• Your goal
Needed from the data below: all lines that contain the word "agent".

+++ Recorded information +++

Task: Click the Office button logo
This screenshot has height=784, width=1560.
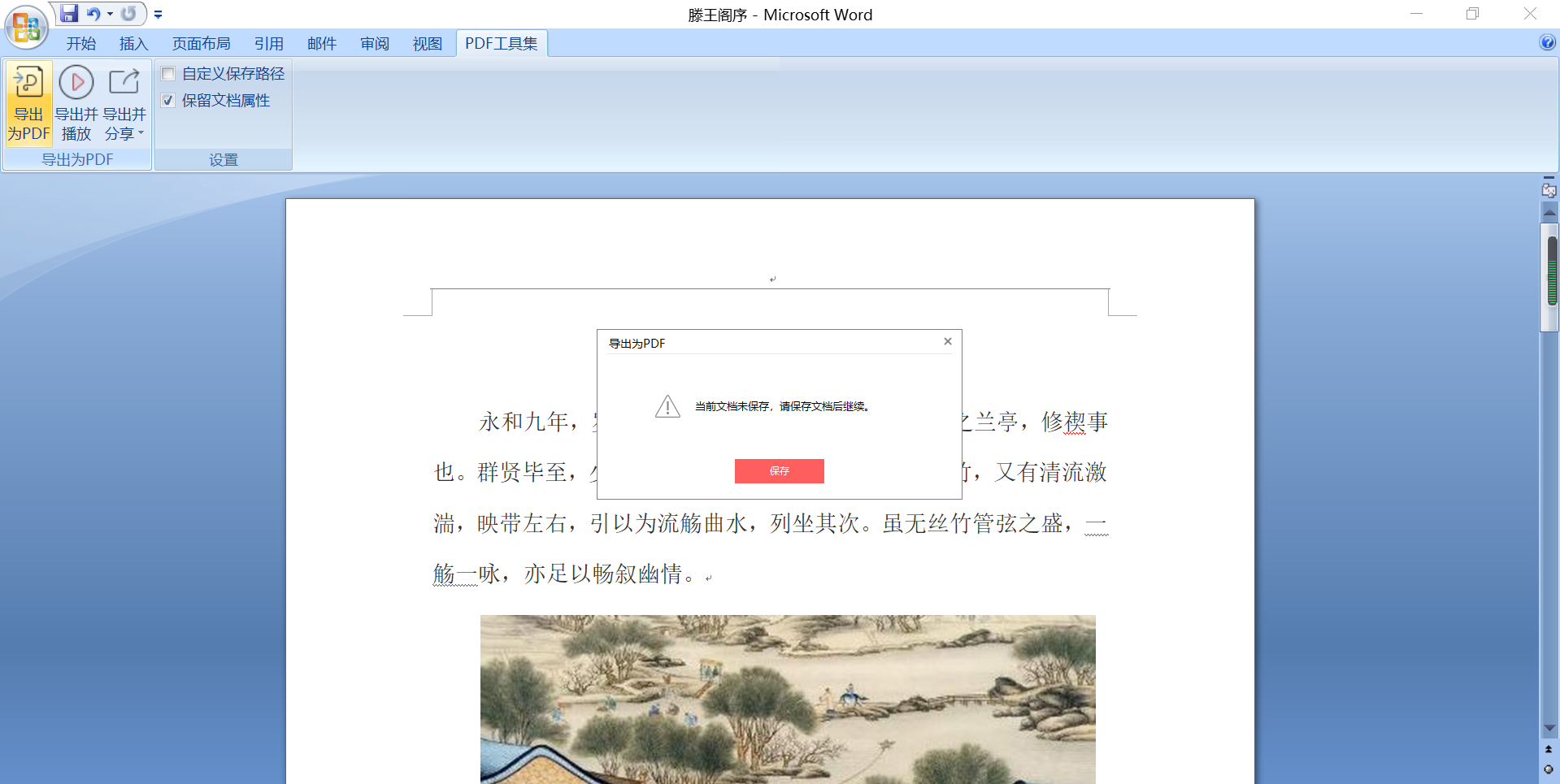Action: point(26,28)
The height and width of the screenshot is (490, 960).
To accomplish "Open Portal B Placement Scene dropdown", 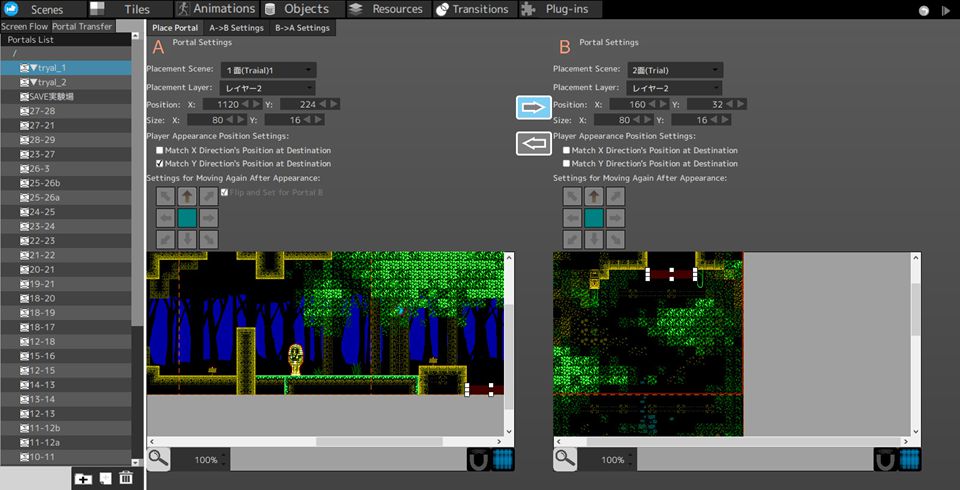I will pyautogui.click(x=676, y=70).
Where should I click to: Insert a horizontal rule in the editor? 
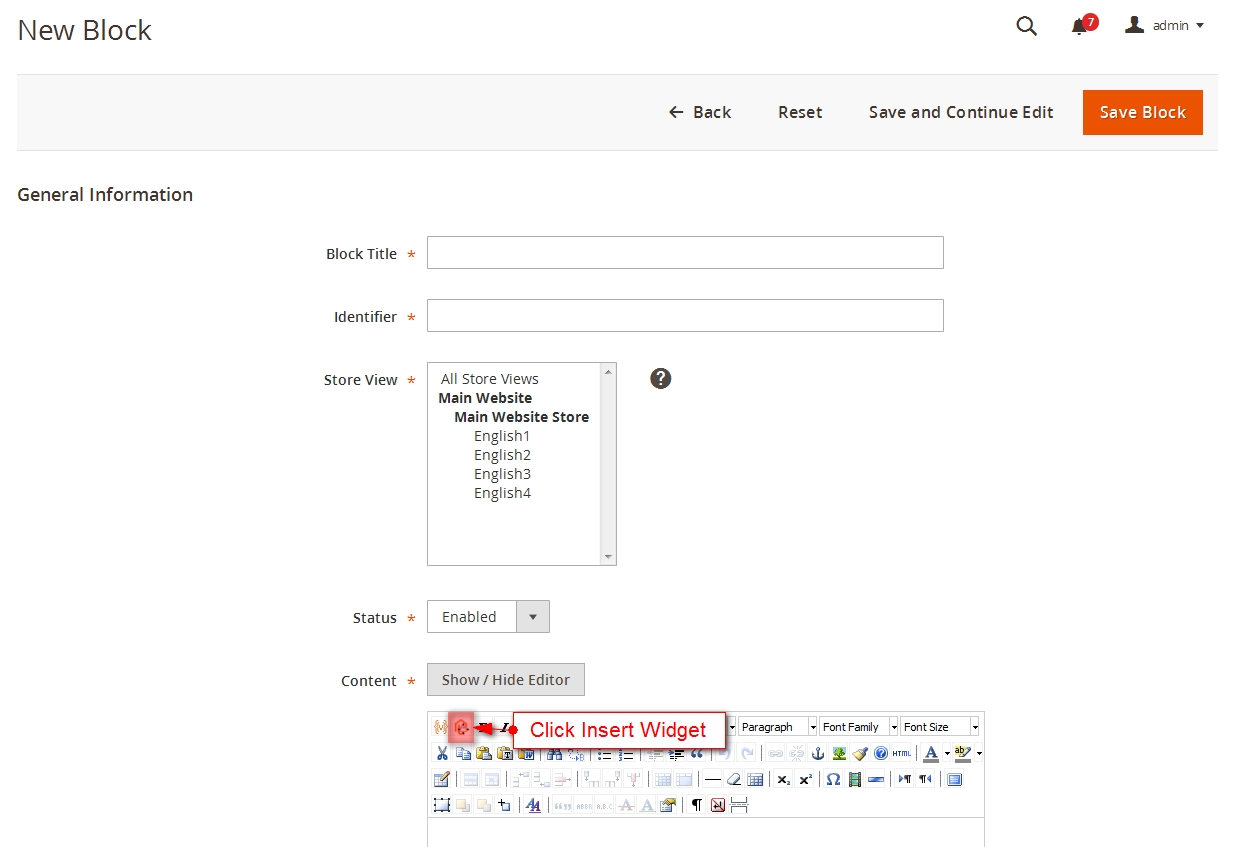714,778
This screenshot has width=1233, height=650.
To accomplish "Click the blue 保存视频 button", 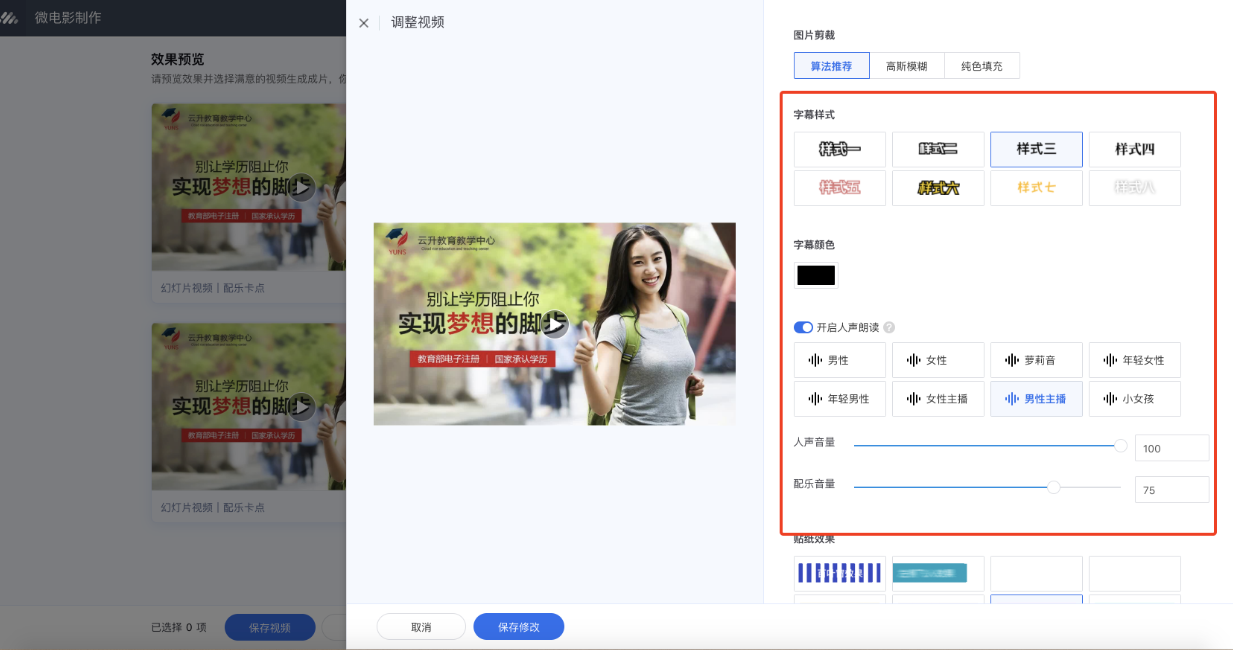I will (269, 626).
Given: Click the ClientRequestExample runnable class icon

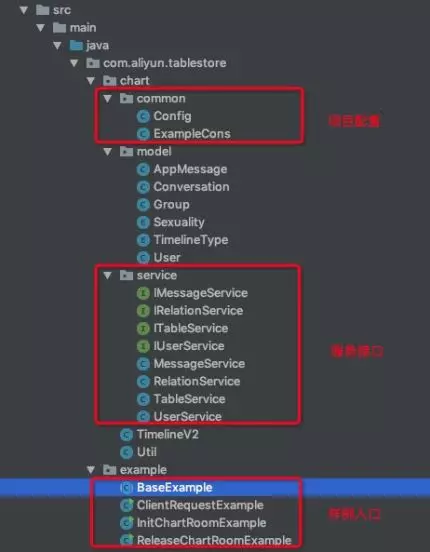Looking at the screenshot, I should click(126, 505).
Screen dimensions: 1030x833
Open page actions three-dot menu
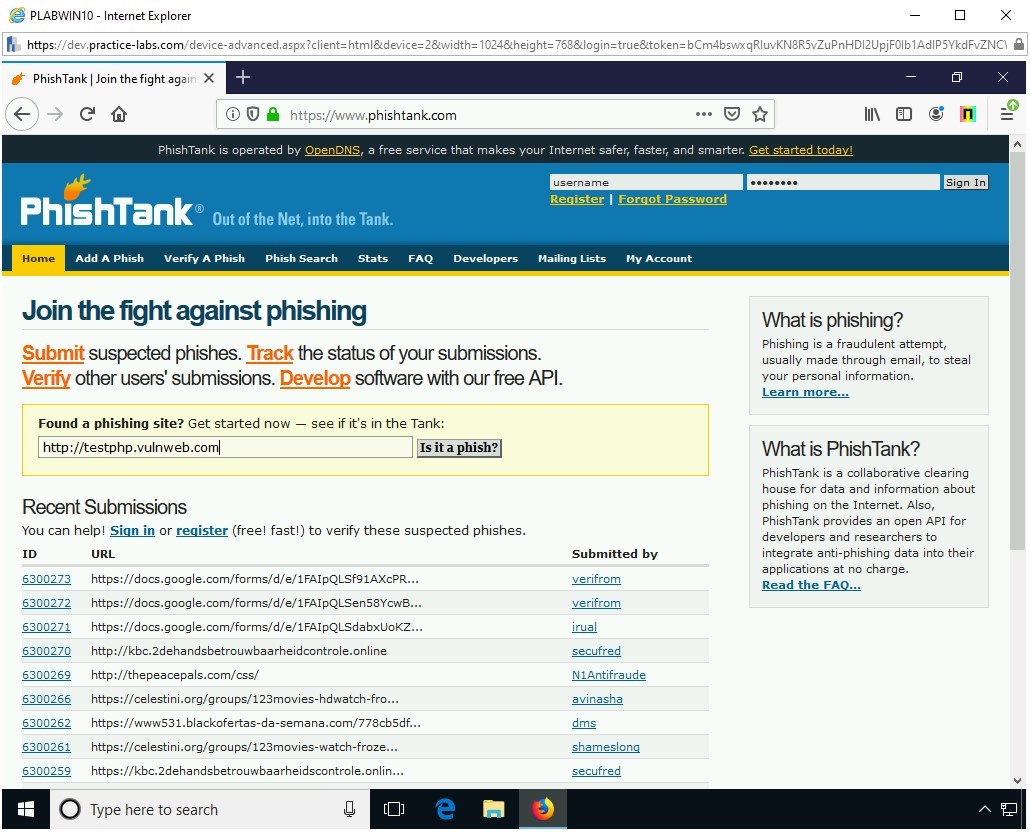tap(704, 114)
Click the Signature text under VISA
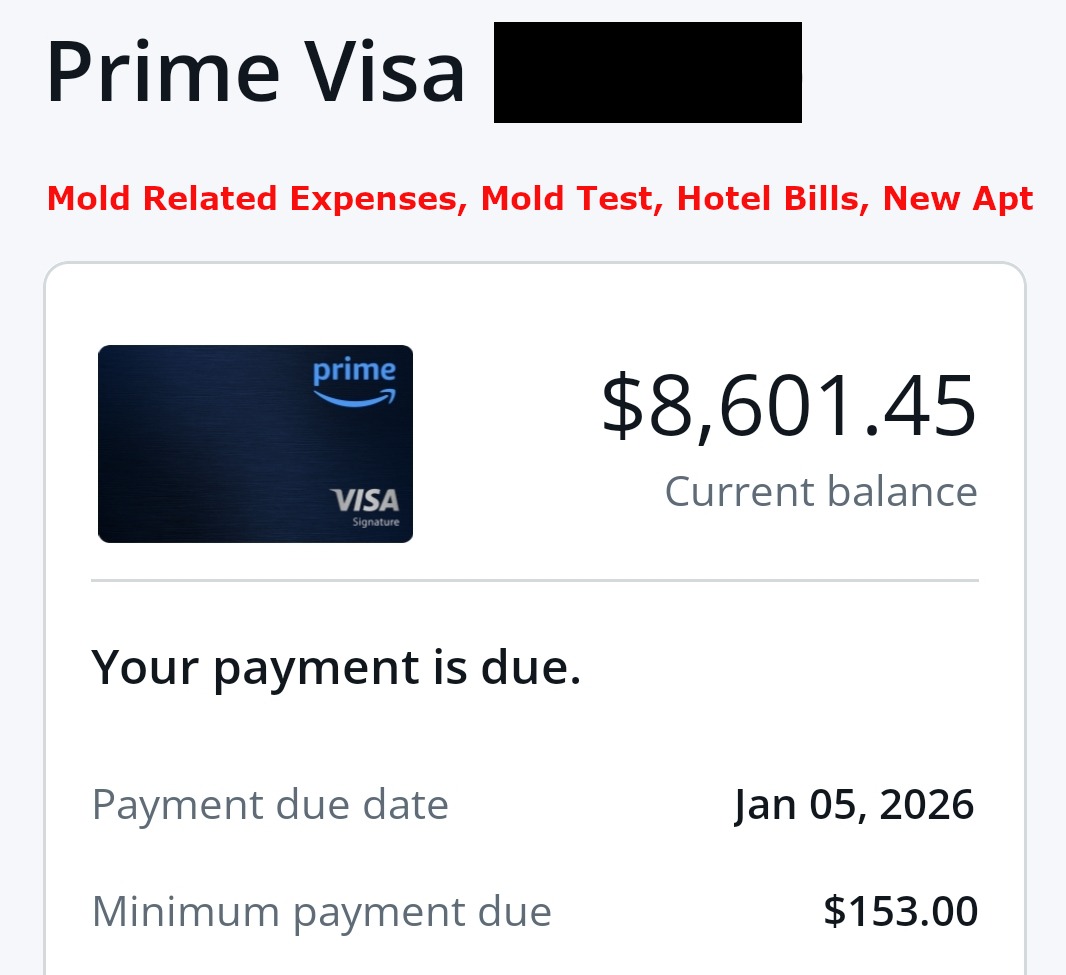The height and width of the screenshot is (975, 1066). tap(376, 523)
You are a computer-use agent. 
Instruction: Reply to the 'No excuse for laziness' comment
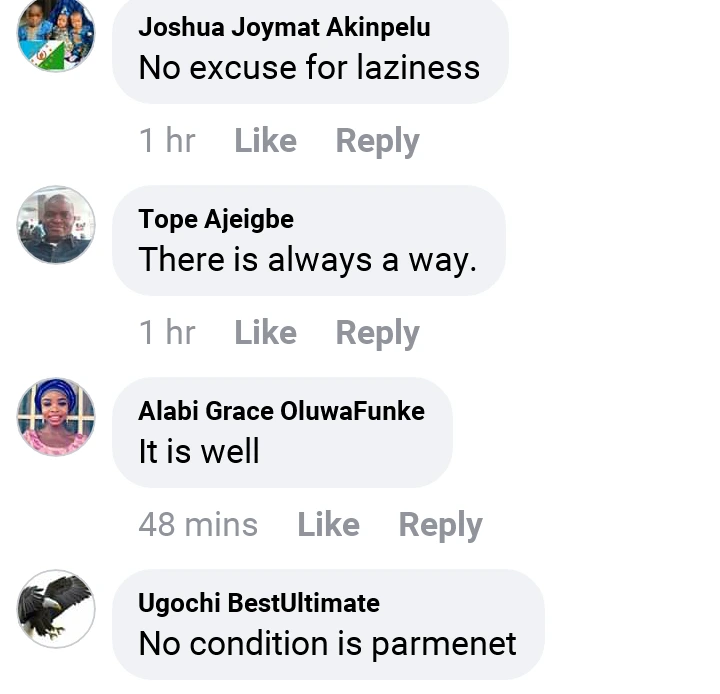click(x=377, y=141)
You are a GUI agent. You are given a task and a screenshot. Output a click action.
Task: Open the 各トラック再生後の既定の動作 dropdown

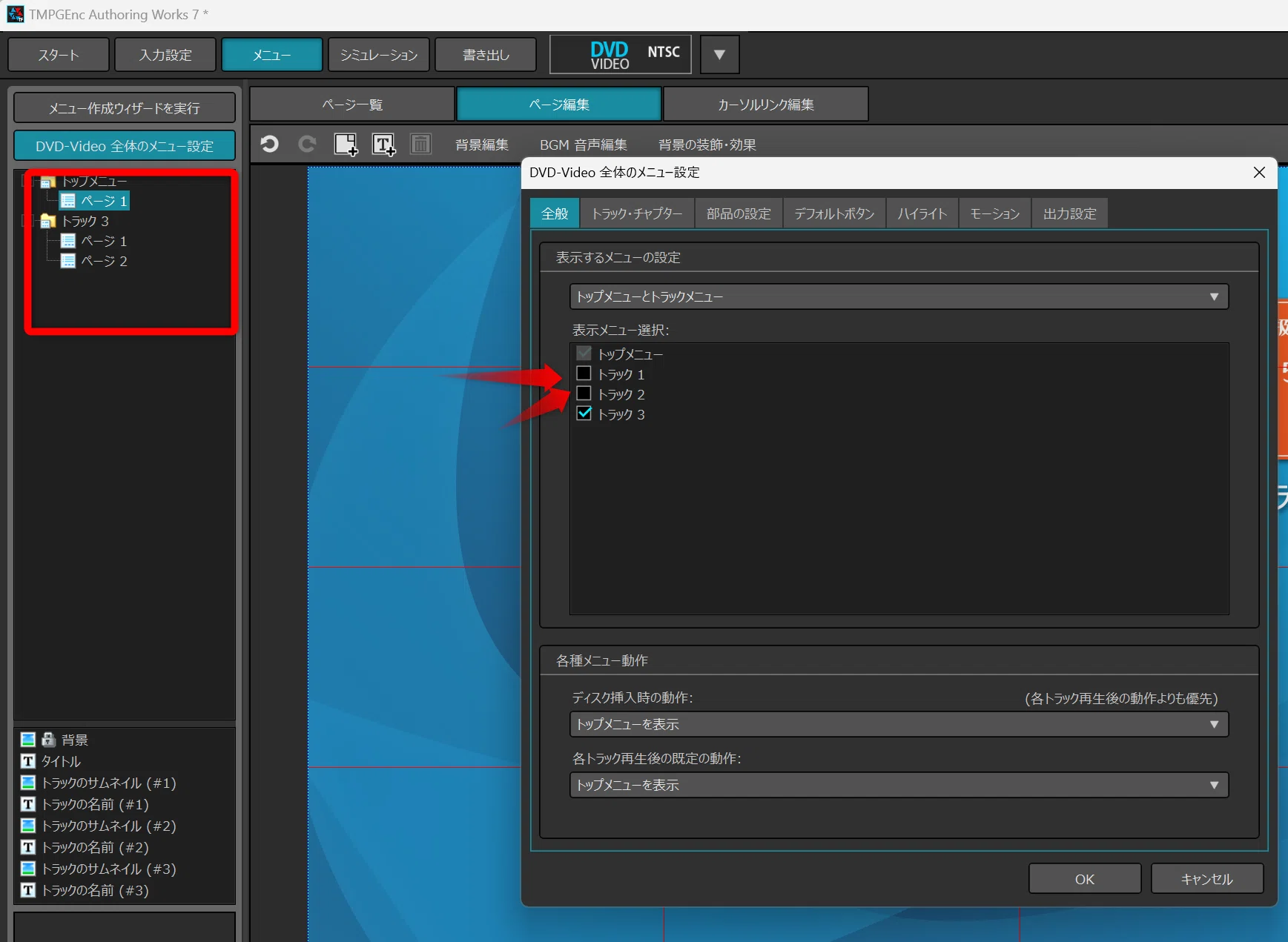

+++

• Solution to this exercise
You are a computer-use agent. 
You are a GUI agent. You are given a task and a screenshot. Output a click action.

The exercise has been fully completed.